Or, at least, the next best thing. But, hey, it still comes out of thin air - with a great deal of energy-intensive help:
On Friday a group of government officials, environmentalists, and local bigwigs gathered in the coastal town of Squamish, British Columbia, about an hour north of Vancouver, to mark the onset of what could one day be a new industry: creating carbon-neutral transportation fuel made from carbon dioxide captured from air.
Trust me, this ain't gonna be any "new industry".
The company that built the plant, Carbon Engineering, was founded by a Canadian scientist named David Keith. A Harvard professor of applied physics, Keith has made headlines before for his outspoken advocacy for more research into geoengineering (specifically, seeding the lower stratosphere with sulfuric acid to reflect sunlight and cool the planet)…
Even though the planet is already cooling. Looks like we need to "save the planet" from "Professor" Keith.
Ditto his absurd, convoluted, roaringly impractical "energy" scheme:
The process uses a large wall of fans, known as a contactor, to push air through a liquid that reacts with the CO2. That carbon dioxide-rich solution is then put through several processing steps to create a purified stream of CO2 gas and the liquid that is returned to the contactor.
A large wall of fans, eh (He IS Canadian, after all)? Sounds awfully energy-intensive to me. And that magnitude of energy usage can only come from practical energy sources, like fossil fuels and nuclear fission. Which means "Professor" Keith's "brainchild" is a net-energy-loser, not an energy source. Which is why this ain't gonna be any "new industry".
There is an additional reason for that conclusion:
The base fuel is referred to as “blue crude,” and begins by taking electricity from renewable sources like wind, solar or hydropower and using it to produce hydrogen from water via reversible electrolysis. The hydrogen is then mixed with CO2 that has been converted into CO in two chemical processes and the resulting reactions produce a liquid made from long-chain hydrocarbons – this is blue crude, which is then refined to create the end product, the synthetic e-diesel. [emphasis added]

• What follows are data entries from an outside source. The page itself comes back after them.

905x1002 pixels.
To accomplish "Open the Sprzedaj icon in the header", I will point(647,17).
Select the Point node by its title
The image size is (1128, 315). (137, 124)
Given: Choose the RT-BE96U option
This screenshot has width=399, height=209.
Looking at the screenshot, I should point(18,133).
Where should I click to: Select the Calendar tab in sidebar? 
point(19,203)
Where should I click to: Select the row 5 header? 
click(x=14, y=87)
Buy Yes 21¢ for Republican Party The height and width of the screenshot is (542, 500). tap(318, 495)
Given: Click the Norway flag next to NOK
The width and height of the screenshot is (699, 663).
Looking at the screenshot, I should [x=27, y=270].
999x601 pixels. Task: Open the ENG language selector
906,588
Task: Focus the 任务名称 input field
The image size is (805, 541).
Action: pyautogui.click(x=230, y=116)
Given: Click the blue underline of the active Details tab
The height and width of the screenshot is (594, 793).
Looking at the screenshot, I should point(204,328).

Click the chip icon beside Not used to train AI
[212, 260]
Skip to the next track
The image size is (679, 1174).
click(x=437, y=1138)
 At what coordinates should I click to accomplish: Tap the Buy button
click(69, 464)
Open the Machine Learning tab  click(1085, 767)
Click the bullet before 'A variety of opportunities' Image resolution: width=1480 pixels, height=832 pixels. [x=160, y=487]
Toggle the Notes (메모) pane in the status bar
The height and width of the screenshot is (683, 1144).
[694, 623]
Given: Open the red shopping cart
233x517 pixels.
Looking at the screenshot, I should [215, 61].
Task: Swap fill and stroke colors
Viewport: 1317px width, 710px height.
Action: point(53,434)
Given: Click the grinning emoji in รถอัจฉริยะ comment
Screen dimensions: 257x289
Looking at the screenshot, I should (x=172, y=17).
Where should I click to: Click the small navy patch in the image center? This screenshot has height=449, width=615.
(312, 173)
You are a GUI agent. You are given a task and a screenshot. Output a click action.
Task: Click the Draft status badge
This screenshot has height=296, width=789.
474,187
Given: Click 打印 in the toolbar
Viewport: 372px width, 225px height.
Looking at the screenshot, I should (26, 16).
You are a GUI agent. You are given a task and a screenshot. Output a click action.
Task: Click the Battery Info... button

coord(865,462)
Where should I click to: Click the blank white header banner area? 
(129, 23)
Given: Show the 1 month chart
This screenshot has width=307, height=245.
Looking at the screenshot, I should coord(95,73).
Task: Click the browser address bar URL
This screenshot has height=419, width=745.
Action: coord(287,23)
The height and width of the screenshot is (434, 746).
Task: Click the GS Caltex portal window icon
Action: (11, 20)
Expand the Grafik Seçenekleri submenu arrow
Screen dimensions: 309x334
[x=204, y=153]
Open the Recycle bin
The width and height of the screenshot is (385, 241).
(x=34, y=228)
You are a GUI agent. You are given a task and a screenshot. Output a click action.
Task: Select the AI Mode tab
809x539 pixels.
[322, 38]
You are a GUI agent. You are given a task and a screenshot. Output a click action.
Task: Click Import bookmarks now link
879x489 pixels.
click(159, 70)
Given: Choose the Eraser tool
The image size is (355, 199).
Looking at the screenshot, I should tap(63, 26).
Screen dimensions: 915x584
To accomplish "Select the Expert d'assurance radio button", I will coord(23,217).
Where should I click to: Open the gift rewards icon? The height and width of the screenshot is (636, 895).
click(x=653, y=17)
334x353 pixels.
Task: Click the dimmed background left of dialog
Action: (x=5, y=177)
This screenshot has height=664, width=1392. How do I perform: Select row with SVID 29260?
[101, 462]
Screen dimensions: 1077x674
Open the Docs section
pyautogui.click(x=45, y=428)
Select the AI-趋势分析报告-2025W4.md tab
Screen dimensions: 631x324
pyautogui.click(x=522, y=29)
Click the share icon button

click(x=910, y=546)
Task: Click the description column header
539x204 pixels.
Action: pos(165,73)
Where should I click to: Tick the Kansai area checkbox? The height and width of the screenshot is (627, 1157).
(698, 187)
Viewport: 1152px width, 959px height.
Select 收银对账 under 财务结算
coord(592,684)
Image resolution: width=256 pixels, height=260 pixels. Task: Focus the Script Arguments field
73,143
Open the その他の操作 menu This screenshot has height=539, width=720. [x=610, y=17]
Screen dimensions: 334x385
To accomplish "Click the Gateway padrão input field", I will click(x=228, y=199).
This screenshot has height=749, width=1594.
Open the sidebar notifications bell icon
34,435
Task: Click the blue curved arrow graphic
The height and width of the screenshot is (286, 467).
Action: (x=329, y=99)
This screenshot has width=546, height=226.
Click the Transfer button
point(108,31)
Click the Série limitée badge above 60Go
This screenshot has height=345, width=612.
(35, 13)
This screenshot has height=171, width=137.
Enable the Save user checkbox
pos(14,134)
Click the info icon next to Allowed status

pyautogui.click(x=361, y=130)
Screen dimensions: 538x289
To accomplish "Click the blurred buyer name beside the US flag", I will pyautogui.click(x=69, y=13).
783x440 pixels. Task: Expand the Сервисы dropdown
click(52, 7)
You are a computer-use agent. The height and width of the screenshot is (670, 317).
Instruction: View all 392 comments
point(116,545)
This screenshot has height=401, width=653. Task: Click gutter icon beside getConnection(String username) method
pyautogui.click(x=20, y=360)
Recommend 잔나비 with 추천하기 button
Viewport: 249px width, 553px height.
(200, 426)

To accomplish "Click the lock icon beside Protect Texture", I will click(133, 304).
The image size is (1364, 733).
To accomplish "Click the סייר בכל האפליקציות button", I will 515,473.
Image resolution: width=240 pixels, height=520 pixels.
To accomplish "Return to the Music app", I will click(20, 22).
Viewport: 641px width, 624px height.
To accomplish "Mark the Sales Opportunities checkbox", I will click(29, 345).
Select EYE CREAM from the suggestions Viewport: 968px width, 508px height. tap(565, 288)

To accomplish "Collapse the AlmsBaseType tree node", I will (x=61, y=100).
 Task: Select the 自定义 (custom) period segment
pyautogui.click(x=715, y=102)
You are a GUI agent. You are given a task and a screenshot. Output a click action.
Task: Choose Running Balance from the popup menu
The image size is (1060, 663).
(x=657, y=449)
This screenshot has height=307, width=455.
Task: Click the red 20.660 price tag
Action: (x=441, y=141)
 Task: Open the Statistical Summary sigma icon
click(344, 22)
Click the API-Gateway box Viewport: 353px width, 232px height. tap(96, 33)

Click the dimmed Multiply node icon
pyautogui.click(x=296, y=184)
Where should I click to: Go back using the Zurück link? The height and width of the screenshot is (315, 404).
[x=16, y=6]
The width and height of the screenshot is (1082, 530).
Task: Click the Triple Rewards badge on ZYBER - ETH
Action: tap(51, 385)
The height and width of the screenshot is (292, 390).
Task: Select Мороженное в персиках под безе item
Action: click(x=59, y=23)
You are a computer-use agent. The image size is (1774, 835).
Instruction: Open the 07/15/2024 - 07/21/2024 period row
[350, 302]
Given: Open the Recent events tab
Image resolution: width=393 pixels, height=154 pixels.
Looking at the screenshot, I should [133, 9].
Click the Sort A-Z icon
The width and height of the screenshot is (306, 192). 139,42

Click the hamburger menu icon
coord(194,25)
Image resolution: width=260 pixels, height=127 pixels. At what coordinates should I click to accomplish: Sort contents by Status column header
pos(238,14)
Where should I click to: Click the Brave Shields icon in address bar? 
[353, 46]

This makes "Professor" Keith's dumbass idea a self-correcting problem. Since wind, solar, and hydro don't and can't produce large-scale energy, "synthetic e-diesel" can never have sufficient sources of energy to itself generate more than a token trickle on the ol' grid. Which is why, once again, this ain't gonna be any "new industry".
I suppose Jazz Shaw is right that "futuristic" spectacles like this one look "cool". It would make a passable Big Bang Theory episode, I suppose, with Leonard and Howard arguing over whether to use lasers or robotic arms to power the "large wall of fans". But as a practical, large-scale source of energy....please.